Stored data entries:
-------

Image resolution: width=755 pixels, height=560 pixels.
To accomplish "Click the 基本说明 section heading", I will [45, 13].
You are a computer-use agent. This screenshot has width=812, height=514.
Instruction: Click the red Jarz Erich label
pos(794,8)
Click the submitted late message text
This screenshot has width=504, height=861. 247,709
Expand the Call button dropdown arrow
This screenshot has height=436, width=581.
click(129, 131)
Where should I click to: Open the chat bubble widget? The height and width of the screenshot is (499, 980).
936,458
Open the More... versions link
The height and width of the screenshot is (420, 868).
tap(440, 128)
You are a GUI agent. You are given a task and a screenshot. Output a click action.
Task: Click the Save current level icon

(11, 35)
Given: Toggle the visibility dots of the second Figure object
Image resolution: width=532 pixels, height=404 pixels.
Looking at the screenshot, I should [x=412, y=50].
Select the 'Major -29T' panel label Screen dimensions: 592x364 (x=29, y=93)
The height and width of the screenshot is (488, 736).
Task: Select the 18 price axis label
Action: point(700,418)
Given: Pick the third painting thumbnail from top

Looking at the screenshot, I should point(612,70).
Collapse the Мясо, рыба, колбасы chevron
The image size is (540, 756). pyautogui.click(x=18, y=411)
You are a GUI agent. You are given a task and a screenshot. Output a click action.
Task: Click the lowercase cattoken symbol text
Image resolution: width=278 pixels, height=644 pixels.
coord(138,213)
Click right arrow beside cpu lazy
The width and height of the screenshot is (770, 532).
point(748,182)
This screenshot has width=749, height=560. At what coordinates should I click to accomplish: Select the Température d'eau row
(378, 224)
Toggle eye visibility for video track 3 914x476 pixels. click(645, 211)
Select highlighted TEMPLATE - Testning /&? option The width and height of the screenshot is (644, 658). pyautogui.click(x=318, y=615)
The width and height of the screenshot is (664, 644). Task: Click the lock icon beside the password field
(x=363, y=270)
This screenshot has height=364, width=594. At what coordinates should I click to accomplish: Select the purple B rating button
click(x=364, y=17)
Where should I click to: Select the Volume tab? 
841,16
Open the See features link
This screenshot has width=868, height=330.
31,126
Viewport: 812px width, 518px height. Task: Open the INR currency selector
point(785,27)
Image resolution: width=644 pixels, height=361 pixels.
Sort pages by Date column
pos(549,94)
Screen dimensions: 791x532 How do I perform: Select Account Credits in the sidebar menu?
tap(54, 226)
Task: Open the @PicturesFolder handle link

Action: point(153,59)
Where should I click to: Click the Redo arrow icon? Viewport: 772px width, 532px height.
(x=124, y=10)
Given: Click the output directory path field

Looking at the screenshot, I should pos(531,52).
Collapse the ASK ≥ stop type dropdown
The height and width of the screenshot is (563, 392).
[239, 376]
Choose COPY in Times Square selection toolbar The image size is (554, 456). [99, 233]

-------

--- What is required ---
The required output is a copy of each line in the records where the string "visibility" occurs.

--- Final answer ---
Given: Toggle the visibility dots of the second Figure object
Toggle eye visibility for video track 3 914x476 pixels. click(645, 211)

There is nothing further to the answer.